Brief> The expected answer is the data below, printed verbatim without its pictures.

(Dataset records begins)

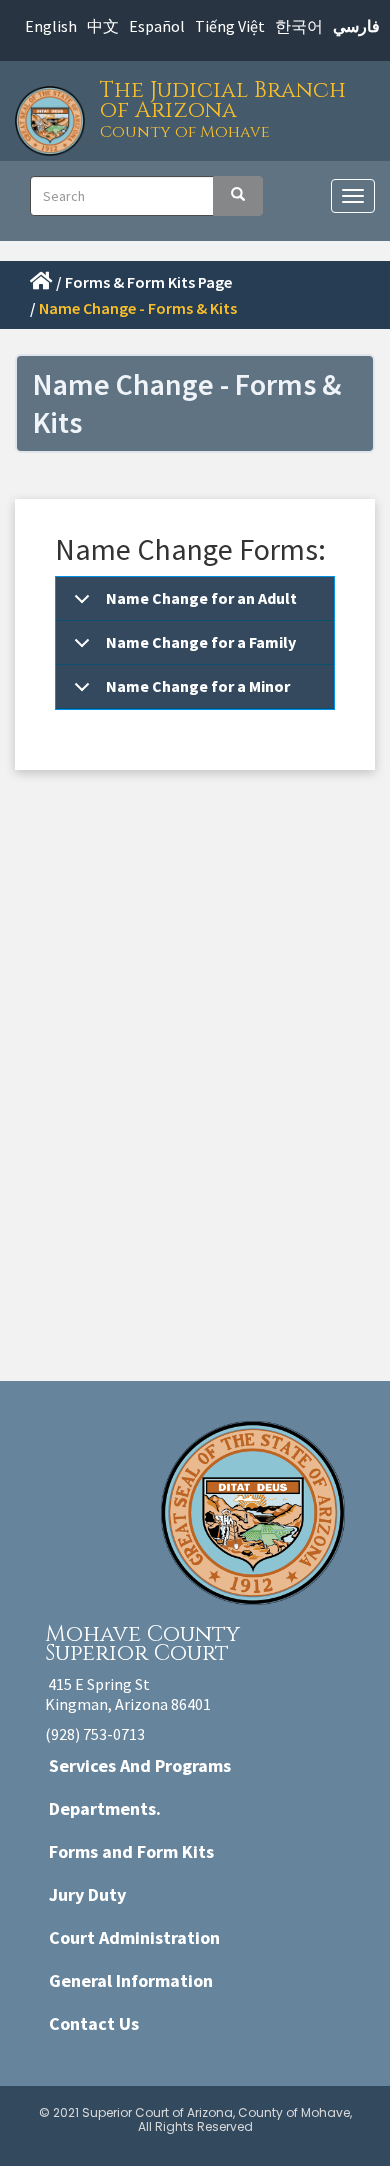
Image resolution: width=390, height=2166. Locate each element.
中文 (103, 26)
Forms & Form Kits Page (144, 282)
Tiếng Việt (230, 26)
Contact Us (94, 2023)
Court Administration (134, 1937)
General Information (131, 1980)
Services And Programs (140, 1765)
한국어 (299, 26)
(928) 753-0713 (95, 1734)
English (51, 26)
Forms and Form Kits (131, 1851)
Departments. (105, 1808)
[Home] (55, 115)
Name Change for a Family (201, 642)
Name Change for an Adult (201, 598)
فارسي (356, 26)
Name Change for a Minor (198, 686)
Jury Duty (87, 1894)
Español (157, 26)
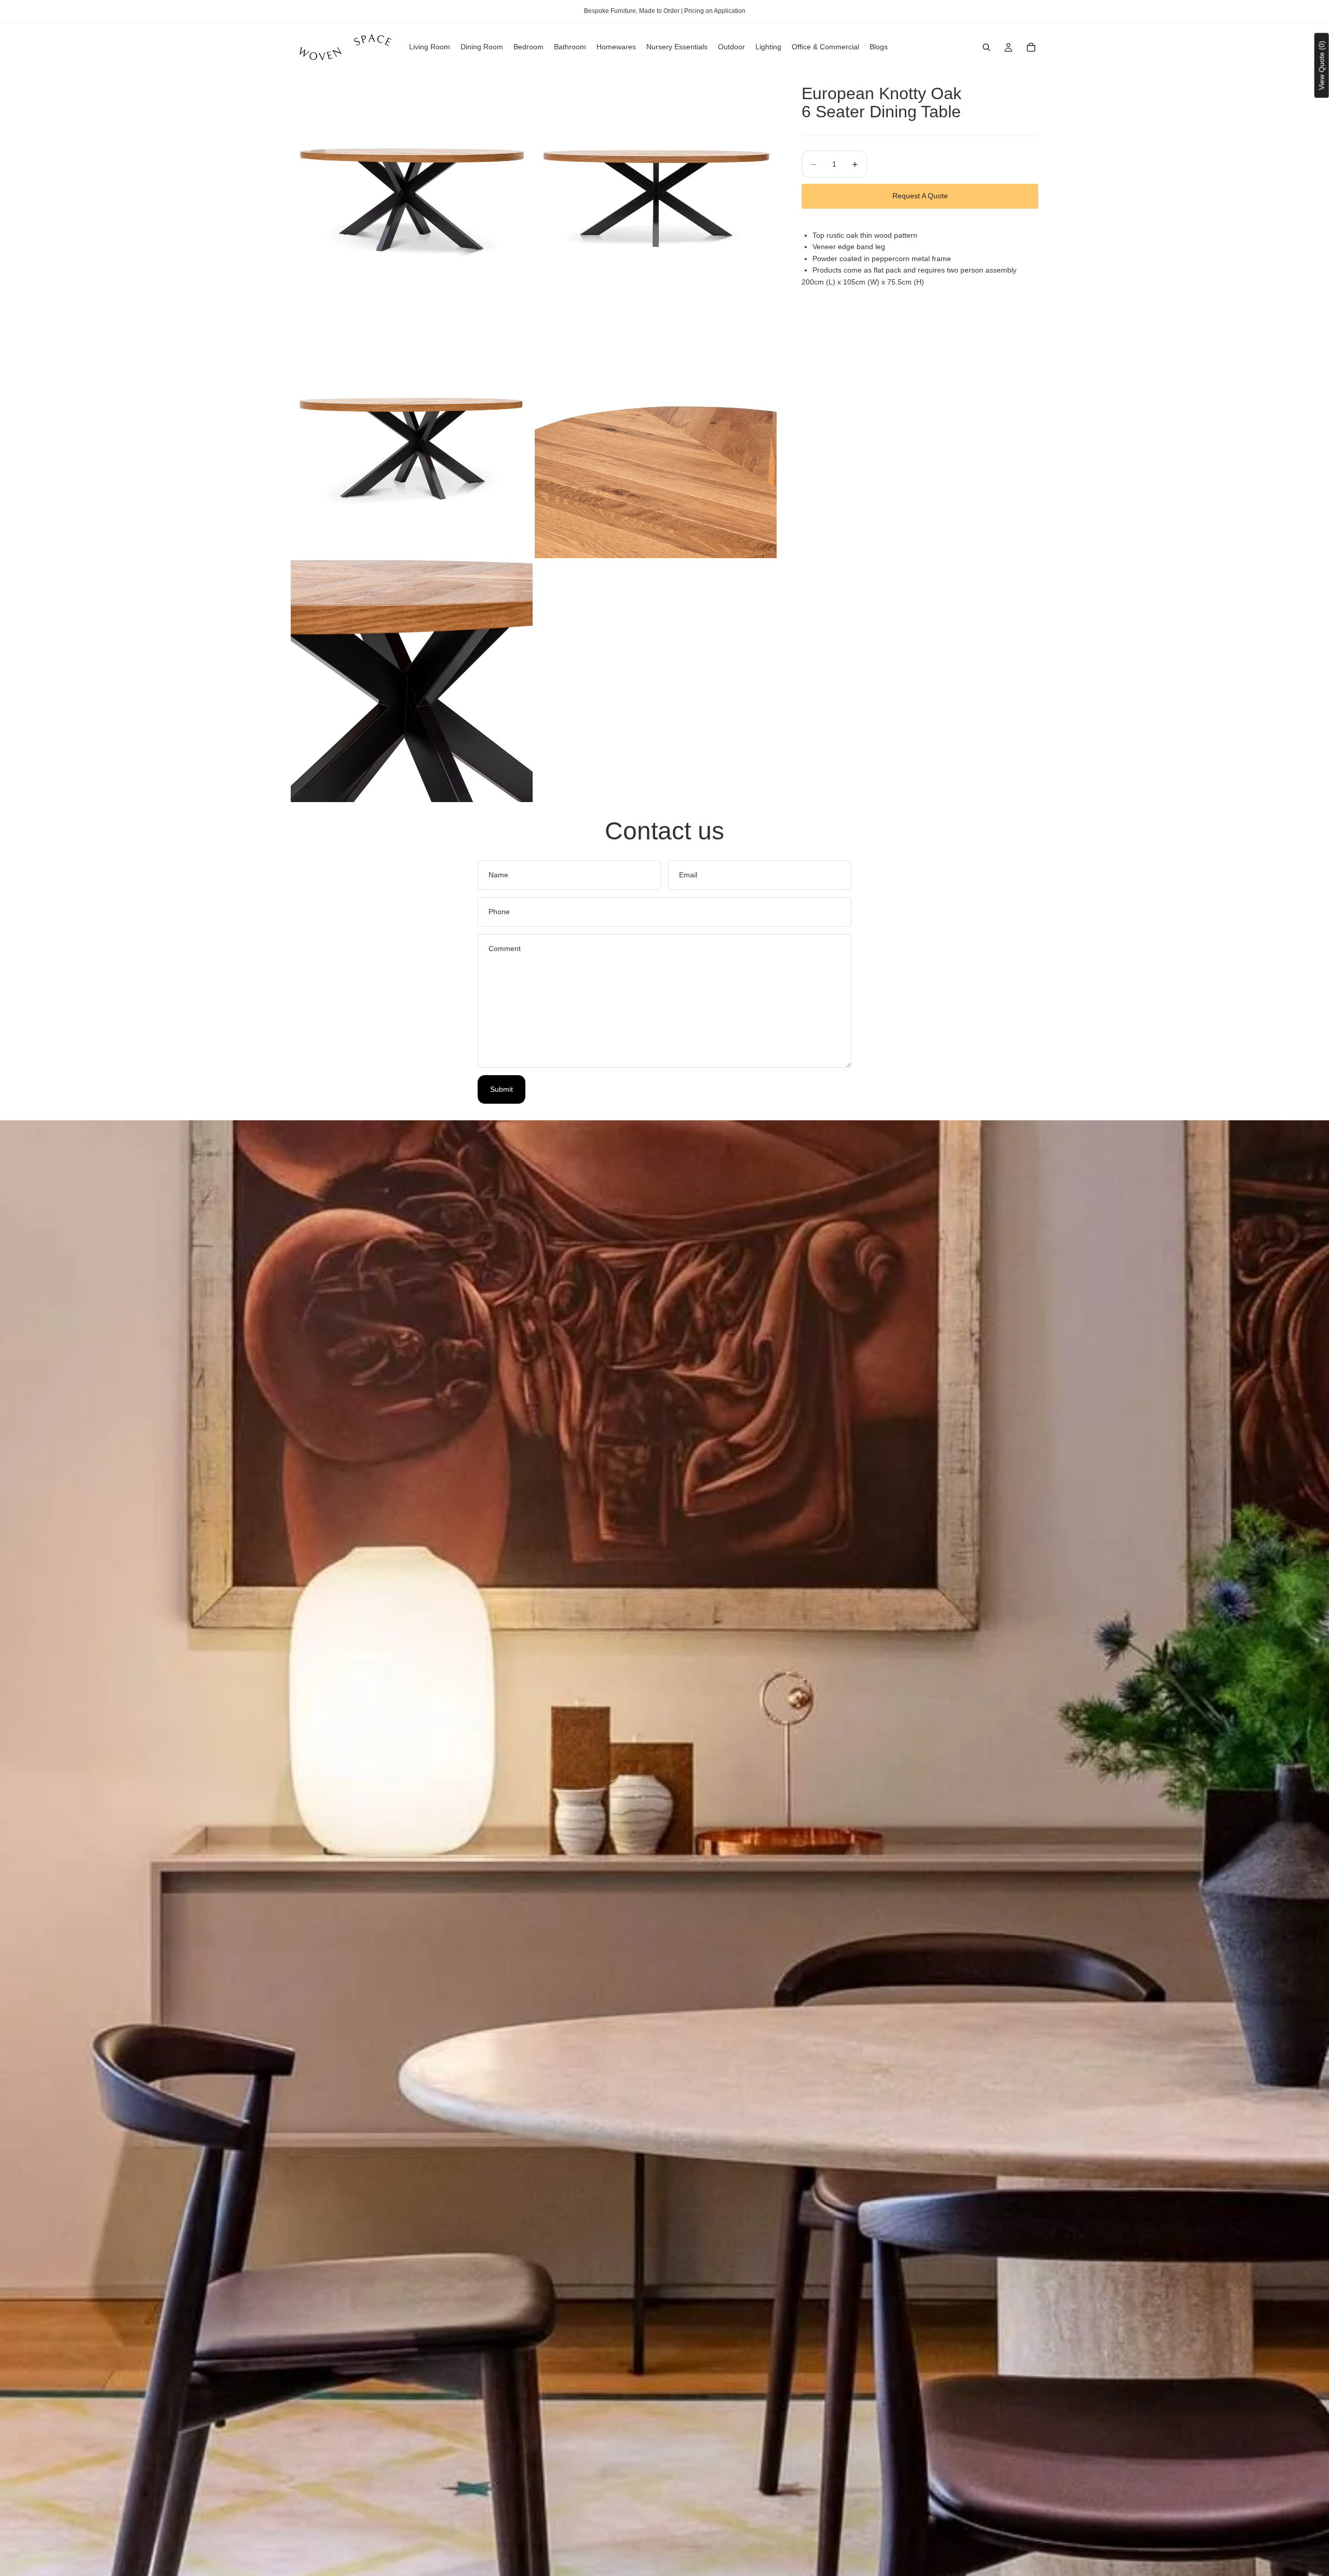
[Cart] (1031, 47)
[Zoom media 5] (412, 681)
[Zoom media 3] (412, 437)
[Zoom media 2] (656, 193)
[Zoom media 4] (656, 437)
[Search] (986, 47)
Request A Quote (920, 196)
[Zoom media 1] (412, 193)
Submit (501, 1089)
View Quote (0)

(Dataset records ends)

Output below>
Image resolution: width=390, height=2166. Locate each element.
中文 (103, 26)
Forms & Form Kits Page (144, 282)
Tiếng Việt (230, 26)
Contact Us (94, 2023)
Court Administration (134, 1937)
General Information (131, 1980)
Services And Programs (140, 1765)
한국어 (299, 26)
(928) 753-0713 (95, 1734)
English (51, 26)
Forms and Form Kits (131, 1851)
Departments. (105, 1808)
[Home] (55, 115)
Name Change for a Family (201, 642)
Name Change for an Adult (201, 598)
فارسي (356, 26)
Name Change for a Minor (198, 686)
Jury Duty (87, 1894)
Español (157, 26)
[Cart] (1031, 47)
[Zoom media 5] (412, 681)
[Zoom media 3] (412, 437)
[Zoom media 2] (656, 193)
[Zoom media 4] (656, 437)
[Search] (986, 47)
Request A Quote (920, 196)
[Zoom media 1] (412, 193)
Submit (501, 1089)
View Quote (0)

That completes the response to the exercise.